『IT/イット』考察|ペニーワイズが一度だけ怯えた瞬間は何だったのか【先生、あれ何だったんすか?】
映画を観た後、ずっと気になっていた「あの場面」の意味。 全ての映画を観た男「シネマ先生」(55)と、配信世代の大学生「トック」(19)が、たった一つの問いを掘り下げます。
🎤 トック:先生。前の漫談で宿題出されたじゃないすか。「ペニーワイズがたった一度だけ本当に怯えた瞬間がある」って。あれ、ずっと気になってたんすけど。
🎬 シネマ先生:覚えていたか。では答え合わせをしよう。——クライマックス、ルーザーズ・クラブの子どもたちがペニーワイズを取り囲む場面だ。あの瞬間、ペニーワイズの顔が変わる。

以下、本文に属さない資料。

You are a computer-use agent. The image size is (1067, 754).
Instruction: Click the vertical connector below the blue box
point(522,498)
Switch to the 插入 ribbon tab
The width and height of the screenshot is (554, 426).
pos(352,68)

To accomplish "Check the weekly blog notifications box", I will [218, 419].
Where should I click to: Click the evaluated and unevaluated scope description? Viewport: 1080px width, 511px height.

🎤 トック:あ——あのシーンっすか。子どもたちが逃げずに向かっていくところ。
🎬 シネマ先生:そうだ。ペニーワイズは「恐怖」を食べて生きている。子どもが怖がるほど力が増す。だが逆に言えば、怖がらなくなった子どもの前では——
🎤 トック:……エサがなくなる。
🎬 シネマ先生:その通り。怖がらない相手には手も足も出ない。あの一瞬、ペニーワイズの目に浮かんだのは恐怖だ。何百年も街を支配してきた化け物が、子どもに怯えた。私はあの逆転にこの映画の全てが詰まっていると読んでいる。
🎤 トック:恐怖は、恐れなくなった瞬間に力を失う……。
🎬 シネマ先生:大人たちはどうだったか思い出してごらん。デリーの大人たちはペニーワイズの存在に気づいていながら、見て見ぬふりをしていた。恐怖を「合理化」して飲み込んだんだ。だが子どもたちは違った。怖い、でも友達のために立ち向かう。あの不器用な勇気だけが、何百年の恐怖を打ち破った。

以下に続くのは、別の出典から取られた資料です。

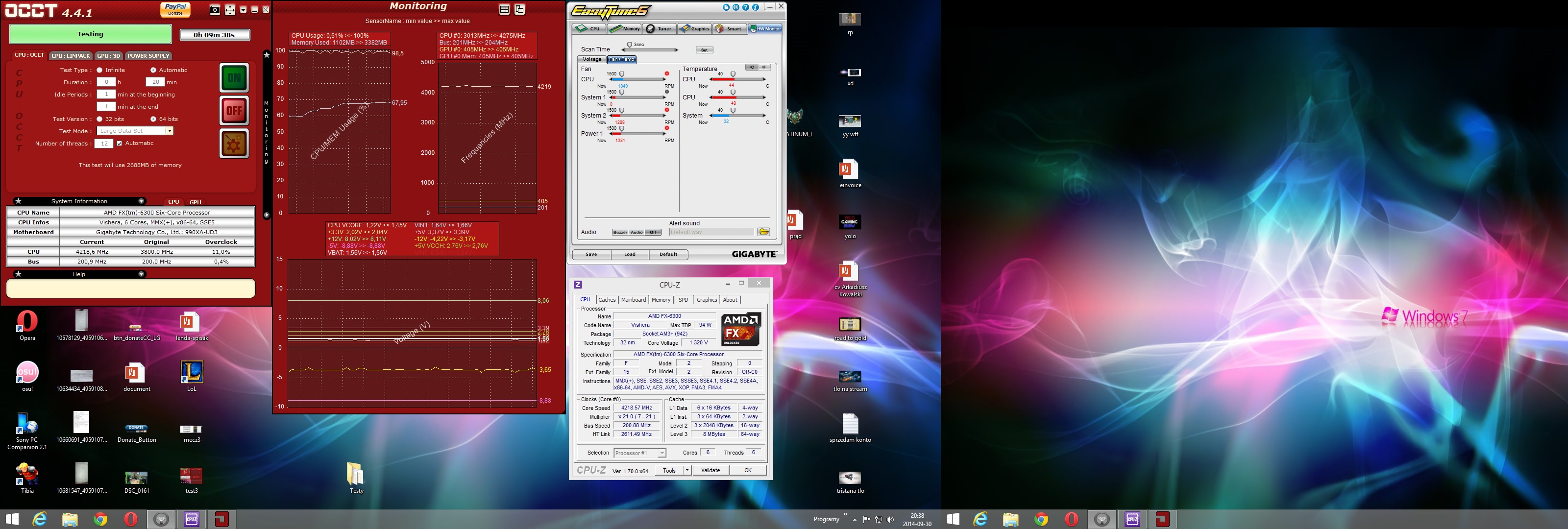Browse alert sound with folder icon

pos(763,232)
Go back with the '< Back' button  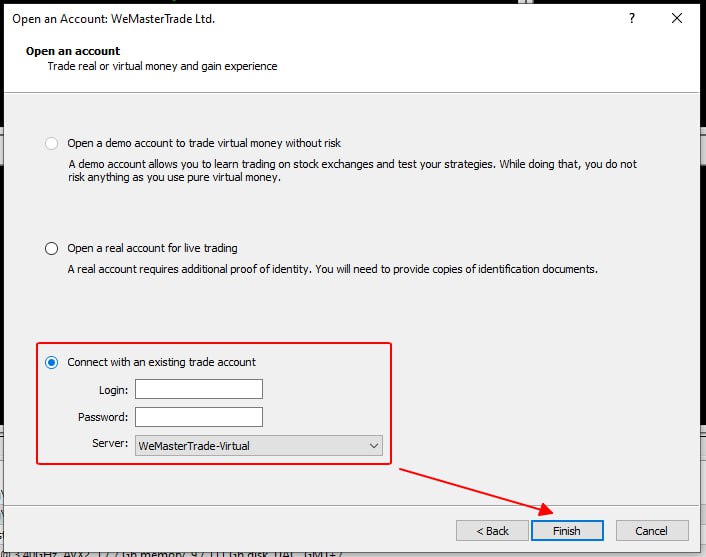pyautogui.click(x=492, y=531)
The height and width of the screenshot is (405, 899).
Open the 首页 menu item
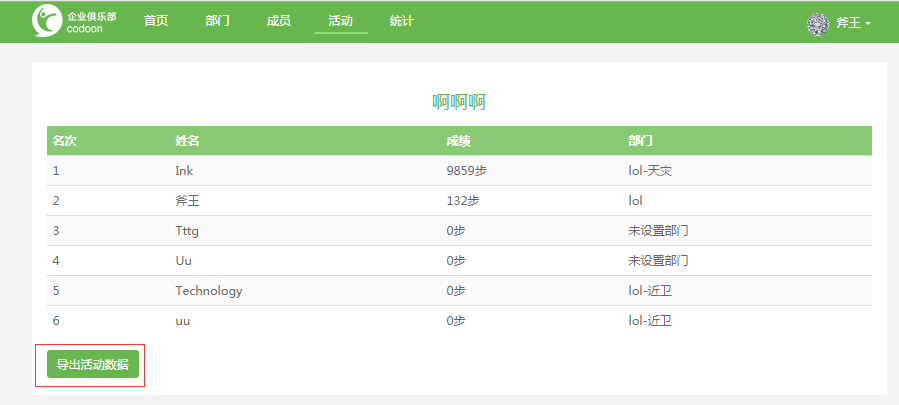coord(156,21)
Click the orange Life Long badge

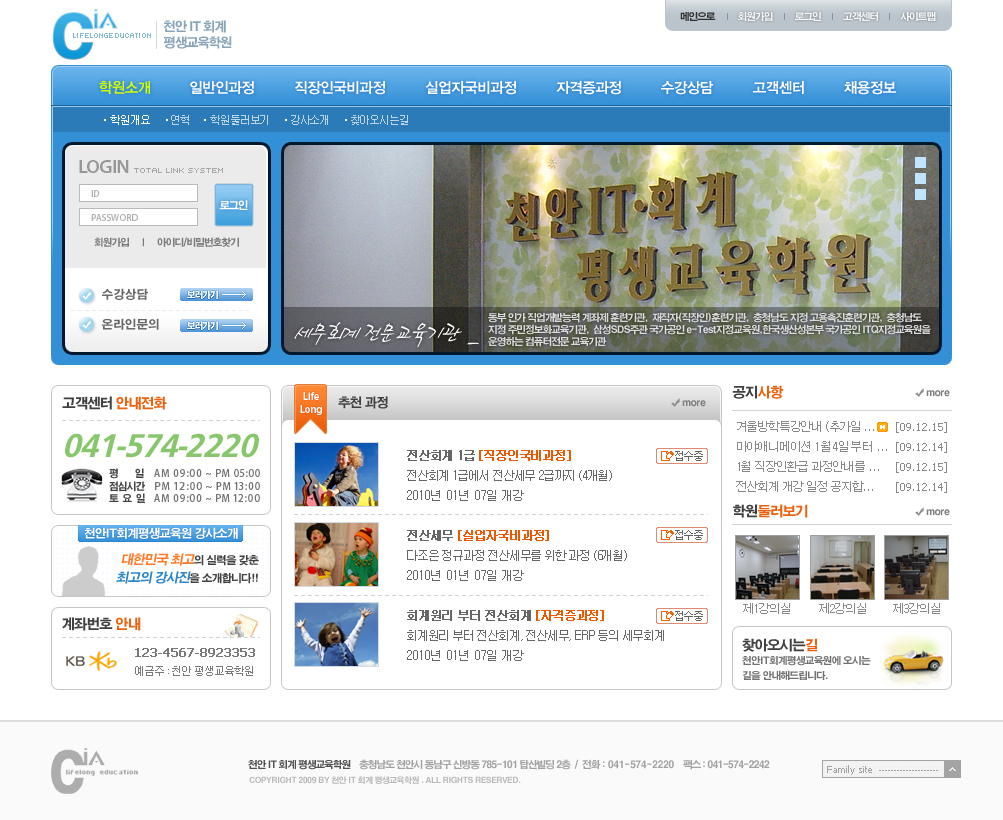click(311, 405)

🎤 トック:……なんか、ホラー映画の話なのに泣きそうになるんすけど。
🎬 シネマ先生:それでいい。この映画がただのホラーで終わらない理由が、まさにそこだ。
🎤 トック:でも先生、これって先生の解釈っすよね。他の見方もあるんじゃないすか?
🎬 シネマ先生:もちろんだ。ペニーワイズが怯えたのは「儀式が崩された」からだと読む人もいる。あるいは、あれは怯えではなく獲物を油断させる演技だったという解釈もある。ただ、私はあの目が演技には見えなかった。——君はどう見た? 君の読みがあるなら、それが君にとっての正解だ。